Изменить размер шрифта - +
Умирающие, они ждут, хватаются за последнюю надежду. Так нельзя, это не по-человечески, не по-советски – спасать свою шкуру, бросая близких на верную смерть. Я готов рисковать, чтобы спасти их, а не себя. Поговорю с Сорокой, с Василичем. Пускай они уходят, а я останусь! Придумаю, как навредить фашистам, что-нибудь соображу!»

От движения веток впереди он вздрогнул и уже рванулся было, чтобы подать сигнал своим об опасности. Но из кустов вышел командир их лесного отряда, капитан Романчук. Он тащил тяжелое ведро с водой, осторожно ступая, чтобы ни капли не пролилось через край. Внизу тихо зашуршали листья, путь ему перегородил Игорь. Высокий, неуклюжий, как все подростки, мальчишка взмахнул руками слишком высоко, так, что сам качнулся назад, и хрипловатым, не оформившимся еще баском прошептал:

– Батя, я мамку тут одну не оставлю. Так и знай. Не пойду я к фронту, с ней останусь. Тут опаснее, чем на войне. Она одна не выдюжит.

Отец вместо ответа сунул тугую дужку ведра в руку подростку и кивнул головой – помогай. Саша смотрел вслед удаляющимся фигурам – литая и ладная Василича, угловатая и неуклюжая Игоря, как вдруг в голове мелькнула случайная мысль: «Недолго ему осталось».

Он и сам не мог объяснить, как это происходит. В лагере заключенные могли по движениям, по одному только взгляду определять того, кто скоро умрет или погибнет. Их было видно сразу по поникшим плечам, повисшим рукам, будто тело следом за своим хозяином сломалось, потеряло жизненную силу и теперь покорно ждало смерти.

Вот и сейчас по усталой походке, по шаркающим шагам Сашка понял, что Романчук утратил желание бороться, сломался из-за понимания того, что больше их не ждет спасение и выхода больше нет.

Для Канунникова собственное отчаяние, тот внутренний груз разросся настолько, что стал силой, которая толкала вперед, била, пульсировала изнутри, не давая остановиться и пасть жертвой фашистов. Он еще раз прошептал одними губами клятву самому себе:

– Я не сдамся! Я буду бороться до последнего!

 

День длился бесконечно долго. Солнце, по-осеннему мягкое, оказалось безжалостным для того, кто был вынужден провести несколько часов на вершине сосны. Даже среди густых лап Александр задыхался от жары, иногда разрешая себе приникнуть губами к почти пустой фляжке. Когда снизу раздался долгожданный птичий пересвист, он с трудом принялся спускаться, не чувствуя онемевшие за несколько часов руки и ноги.

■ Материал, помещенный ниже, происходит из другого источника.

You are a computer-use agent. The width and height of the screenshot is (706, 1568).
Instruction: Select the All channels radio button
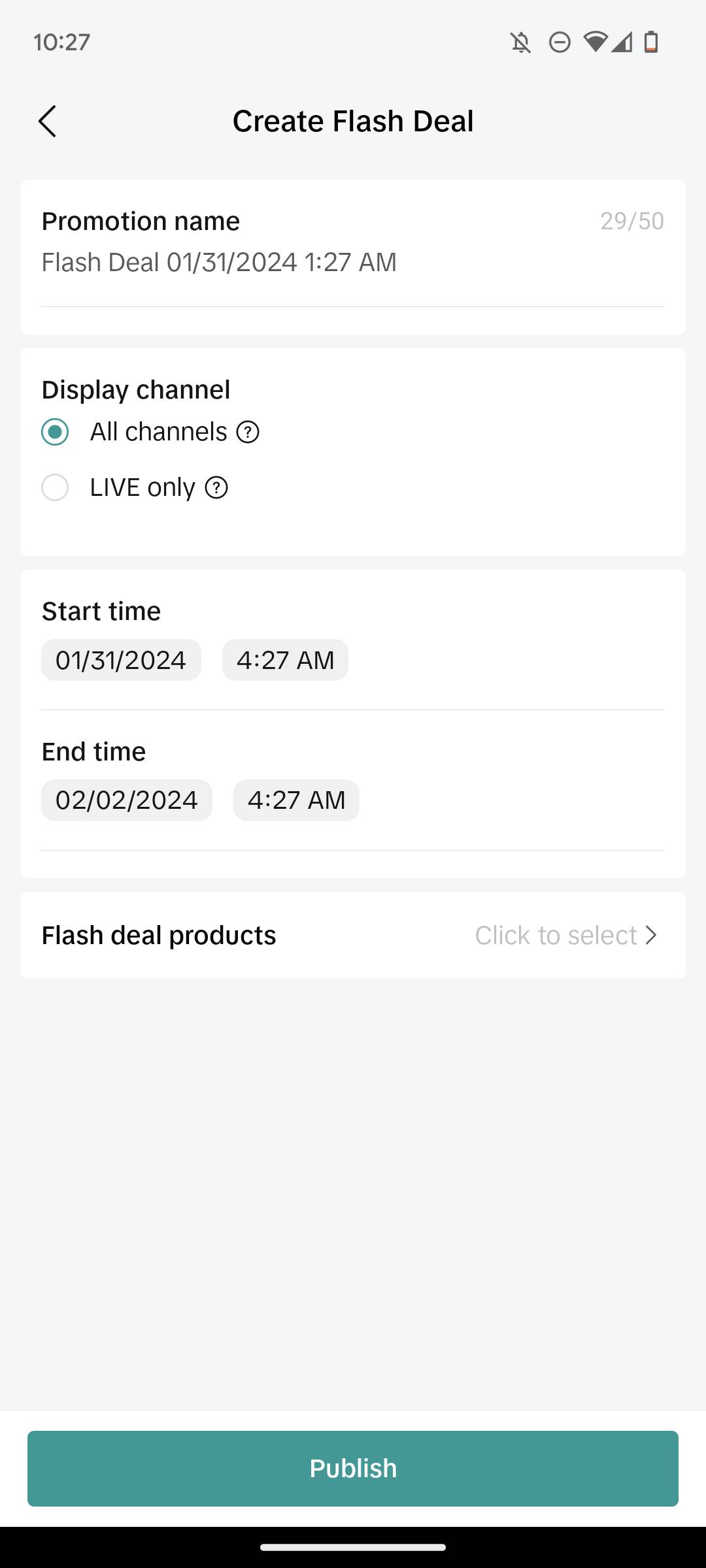point(55,432)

Возле ствола переминался его сменщик – капитан Сорока, который, судя по измятому лицу и всклокоченным волосам, успел все же несколько часов подремать.

Особист осторожно попытался продолжить недавний разговор:

– Саша, мы ведь с вами умные люди. Вы же понимаете, что в глубине немецкого тыла мы совсем бессильны.

Александр мгновенно прервал его:

– Я так не считаю. Продумаем операцию и сможем освободить узников. Пускай даже десять человек, это уже сила. – Он указал в сторону вышек. – Там наша сила, они ждут, они готовы сражаться. Мы должны помочь узникам выйти из лагеря. Начнем с малого, а потом получится разгромить эту территорию смерти, освободить пленников.

Сорока прошипел себе под нос:

– Фантазер, – и принялся взбираться вверх по согнутой спине лейтенанта.

Канунников уже чувствовал, как ночное решение все больше крепло внутри него. Теперь вся тяжесть и боль, давившие изнутри, перешли в силу, превратились в решимость бороться с врагом до последнего вздоха.

В лагере женщины еще не ложились, продолжали хлопотать над погасшим кострищем, укладывая остатки еды. Зоя сунула Саше в руки котелок с его порцией каши. Тот поблагодарил ее кивком, но есть не стал.

Он подождал, пока все, кто работал ночью, соберутся рядом с шалашом и землянкой, чтобы решить, как им расположиться на передышку.